私が本題に入る前に、相手から、一方的に、会話を打ち切られた。

「その侍女のことで、聞きたいことがあって。」
と急いで続けた私を待っていたのは、冷笑だった。

「貴女が侍女のことを?」
「侍女が貴女のことじゃなく?」
凍り付くような視線を私に寄越して、私に話す隙を与えずに立ち去った2人組。

私は、立ち去った2人組の後ろ姿を見ながら、2人組へ返せなかった言葉を前世の意識に零す。
「侍女は良いのに、私は、ダメ?
なんでダメ?
私の何がダメ?」

『全然分からない。
侍女と貴族令嬢を比較して話をすることは、貴族の常識で考えて、問題がない、とは思えない。
侍女が帰ってこなくなる前までは、どちらかというと、親切な2人組だったよね?』
と、前世の意識も戸惑っている。

私も前世の意識も、2人組の変化の理由について、皆目、見当がつかない。

悩んだ末に。

『分からない2人が集まっても、文殊の知恵には程遠い。』
と、前世の意識は言った。

『馬鹿の考え、休むに似たり。

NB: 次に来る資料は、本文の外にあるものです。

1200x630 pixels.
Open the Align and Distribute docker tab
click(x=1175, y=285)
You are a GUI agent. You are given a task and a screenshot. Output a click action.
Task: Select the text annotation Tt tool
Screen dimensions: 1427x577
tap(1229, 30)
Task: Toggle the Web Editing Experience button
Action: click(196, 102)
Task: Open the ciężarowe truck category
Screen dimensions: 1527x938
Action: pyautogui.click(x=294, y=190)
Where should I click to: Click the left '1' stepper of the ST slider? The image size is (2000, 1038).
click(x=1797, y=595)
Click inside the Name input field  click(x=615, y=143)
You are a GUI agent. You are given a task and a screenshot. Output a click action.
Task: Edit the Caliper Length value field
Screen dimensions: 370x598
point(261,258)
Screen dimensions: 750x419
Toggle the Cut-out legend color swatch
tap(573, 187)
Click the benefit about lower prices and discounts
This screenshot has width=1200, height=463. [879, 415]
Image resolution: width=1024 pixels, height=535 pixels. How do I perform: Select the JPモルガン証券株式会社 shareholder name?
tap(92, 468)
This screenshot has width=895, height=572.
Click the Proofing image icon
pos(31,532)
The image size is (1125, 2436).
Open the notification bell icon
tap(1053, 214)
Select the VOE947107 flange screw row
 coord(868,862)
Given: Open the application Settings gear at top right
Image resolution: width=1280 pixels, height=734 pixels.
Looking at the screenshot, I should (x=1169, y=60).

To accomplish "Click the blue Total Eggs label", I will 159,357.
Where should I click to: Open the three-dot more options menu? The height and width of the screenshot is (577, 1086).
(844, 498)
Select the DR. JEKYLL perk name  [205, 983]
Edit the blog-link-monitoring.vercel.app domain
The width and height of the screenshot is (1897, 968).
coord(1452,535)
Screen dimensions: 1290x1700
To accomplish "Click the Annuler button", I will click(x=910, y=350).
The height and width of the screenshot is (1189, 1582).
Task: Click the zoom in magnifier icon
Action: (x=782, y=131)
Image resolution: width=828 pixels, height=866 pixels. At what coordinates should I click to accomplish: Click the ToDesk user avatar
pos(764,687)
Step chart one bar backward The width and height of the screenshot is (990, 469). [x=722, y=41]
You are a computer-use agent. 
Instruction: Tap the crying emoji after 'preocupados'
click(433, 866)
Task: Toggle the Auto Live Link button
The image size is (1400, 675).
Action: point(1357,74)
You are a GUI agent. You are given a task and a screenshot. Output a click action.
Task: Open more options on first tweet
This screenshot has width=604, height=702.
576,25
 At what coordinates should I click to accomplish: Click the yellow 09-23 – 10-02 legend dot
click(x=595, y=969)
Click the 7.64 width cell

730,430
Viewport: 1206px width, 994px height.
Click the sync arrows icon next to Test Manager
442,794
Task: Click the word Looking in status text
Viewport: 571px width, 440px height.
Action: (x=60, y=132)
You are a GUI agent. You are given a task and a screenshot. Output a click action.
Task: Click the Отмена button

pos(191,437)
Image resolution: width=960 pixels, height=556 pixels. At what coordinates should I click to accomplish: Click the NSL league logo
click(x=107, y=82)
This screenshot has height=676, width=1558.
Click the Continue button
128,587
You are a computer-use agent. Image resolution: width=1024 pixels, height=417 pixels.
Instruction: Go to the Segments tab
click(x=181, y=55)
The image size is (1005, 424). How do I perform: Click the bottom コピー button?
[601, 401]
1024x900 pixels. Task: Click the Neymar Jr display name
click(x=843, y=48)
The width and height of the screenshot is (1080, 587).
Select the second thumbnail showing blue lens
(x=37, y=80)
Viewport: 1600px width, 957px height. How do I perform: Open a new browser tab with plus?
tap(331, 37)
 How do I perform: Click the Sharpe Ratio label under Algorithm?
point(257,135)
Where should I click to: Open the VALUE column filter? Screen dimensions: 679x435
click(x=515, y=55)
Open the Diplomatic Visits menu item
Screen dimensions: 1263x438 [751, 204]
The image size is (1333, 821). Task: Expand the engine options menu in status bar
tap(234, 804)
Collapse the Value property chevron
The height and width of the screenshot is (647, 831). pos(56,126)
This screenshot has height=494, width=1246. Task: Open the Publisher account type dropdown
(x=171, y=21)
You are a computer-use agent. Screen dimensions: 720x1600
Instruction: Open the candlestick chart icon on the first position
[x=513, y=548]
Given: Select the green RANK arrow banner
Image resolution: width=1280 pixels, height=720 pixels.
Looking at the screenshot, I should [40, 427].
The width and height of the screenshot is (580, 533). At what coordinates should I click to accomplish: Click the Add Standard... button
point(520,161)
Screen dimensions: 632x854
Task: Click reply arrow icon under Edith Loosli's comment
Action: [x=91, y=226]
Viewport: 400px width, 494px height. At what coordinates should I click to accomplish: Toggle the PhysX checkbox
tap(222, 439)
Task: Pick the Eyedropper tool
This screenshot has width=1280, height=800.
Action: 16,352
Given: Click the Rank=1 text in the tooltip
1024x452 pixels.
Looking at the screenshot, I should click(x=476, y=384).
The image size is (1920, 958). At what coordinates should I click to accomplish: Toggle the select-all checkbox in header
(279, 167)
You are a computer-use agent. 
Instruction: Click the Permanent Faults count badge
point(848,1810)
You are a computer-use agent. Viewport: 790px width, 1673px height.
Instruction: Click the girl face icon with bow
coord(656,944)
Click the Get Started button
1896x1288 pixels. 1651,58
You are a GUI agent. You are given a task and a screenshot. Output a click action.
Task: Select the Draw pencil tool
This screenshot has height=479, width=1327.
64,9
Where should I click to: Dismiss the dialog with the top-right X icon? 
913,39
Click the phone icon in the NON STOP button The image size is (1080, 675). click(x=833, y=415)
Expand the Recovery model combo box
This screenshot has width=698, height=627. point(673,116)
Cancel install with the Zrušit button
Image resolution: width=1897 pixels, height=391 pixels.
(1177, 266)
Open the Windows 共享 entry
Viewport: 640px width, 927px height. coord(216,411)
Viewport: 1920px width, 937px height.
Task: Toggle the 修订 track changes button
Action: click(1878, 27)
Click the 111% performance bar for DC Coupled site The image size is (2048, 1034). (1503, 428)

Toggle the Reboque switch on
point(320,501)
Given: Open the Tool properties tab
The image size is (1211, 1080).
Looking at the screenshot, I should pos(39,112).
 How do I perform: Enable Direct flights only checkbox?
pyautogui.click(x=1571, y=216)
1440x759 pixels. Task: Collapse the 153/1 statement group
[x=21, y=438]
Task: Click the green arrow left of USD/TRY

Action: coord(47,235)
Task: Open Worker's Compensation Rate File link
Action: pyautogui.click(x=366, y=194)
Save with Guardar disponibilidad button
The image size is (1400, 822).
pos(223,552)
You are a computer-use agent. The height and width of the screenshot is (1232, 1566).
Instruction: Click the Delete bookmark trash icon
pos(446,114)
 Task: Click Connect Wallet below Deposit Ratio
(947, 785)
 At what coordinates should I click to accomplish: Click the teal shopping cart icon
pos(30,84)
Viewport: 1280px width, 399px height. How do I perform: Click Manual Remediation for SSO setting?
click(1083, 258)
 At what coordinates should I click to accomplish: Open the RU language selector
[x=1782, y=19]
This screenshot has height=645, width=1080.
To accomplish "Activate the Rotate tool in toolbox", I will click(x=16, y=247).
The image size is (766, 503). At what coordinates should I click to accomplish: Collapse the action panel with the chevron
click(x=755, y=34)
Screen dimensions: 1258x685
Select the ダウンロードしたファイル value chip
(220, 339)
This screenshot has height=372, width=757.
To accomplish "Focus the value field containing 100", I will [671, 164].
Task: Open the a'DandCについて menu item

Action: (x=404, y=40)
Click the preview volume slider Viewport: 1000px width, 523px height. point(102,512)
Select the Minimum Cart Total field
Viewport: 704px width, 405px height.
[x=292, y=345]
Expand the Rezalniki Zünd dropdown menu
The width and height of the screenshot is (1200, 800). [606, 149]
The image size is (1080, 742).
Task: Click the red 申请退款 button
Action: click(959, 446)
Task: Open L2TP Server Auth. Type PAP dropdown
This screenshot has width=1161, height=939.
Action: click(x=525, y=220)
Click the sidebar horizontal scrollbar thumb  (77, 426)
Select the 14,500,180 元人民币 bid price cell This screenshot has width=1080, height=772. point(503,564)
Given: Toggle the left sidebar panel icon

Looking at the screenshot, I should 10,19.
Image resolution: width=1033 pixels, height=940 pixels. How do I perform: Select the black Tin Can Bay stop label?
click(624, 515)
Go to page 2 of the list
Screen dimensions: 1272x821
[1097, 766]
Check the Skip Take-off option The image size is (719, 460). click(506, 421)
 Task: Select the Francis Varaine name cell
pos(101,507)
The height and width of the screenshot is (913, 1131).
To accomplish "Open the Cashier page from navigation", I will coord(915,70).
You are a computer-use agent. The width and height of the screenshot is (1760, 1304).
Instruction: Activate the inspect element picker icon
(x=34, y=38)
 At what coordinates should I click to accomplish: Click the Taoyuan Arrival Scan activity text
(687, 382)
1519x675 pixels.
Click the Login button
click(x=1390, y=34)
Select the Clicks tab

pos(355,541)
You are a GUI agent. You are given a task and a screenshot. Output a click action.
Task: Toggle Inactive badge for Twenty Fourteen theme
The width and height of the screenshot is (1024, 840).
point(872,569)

分かる人間がいないなら、分からない人間で、判断して決定すると、傷を大きくする。』
前世の意識の言う通りだと思う。

前世の意識も私と同じくらい動揺しているのが伝わってくる。

私を励ます言葉を選びながら、前世の意識自身にも言い聞かせるかのよう。

前世の意識は、頭の中を切り替えて行動に移ろうと提案してきた。

『考えるのは、後にしよう。今、いくら考えても、分からないし。』

『今の優先順位は、考えることじゃない。』
前世の意識に、念を押されて、はっとする。

2人組とは、会話さえ、ままならなかった。
次こそは、成功させないと。

『短時間で話せる人から、順番にあたっていく、数撃ちゃ当たる方式でいこう。』
前世の意識に同意する。

この際、1人でもいいから、話をしたい。

『侍女について、向こうから気にしてくれるか、私達と対等に向き合えそうな人を探したいよね。』
前世の意識は、私の心そのものの発言をした。
「うん。」

前世の意識に誘導されて、ショックを抱えながらも、私は、別の3人組に声をかけにいく。

さっきの2人組は、私の中では、親しい人達の枠に入っていた。
2人からの凍り付く視線が脳裏に焼き付いて、ズキズキと心が痛む。


だから、次は、全然話したことがない3人組に声をかけた。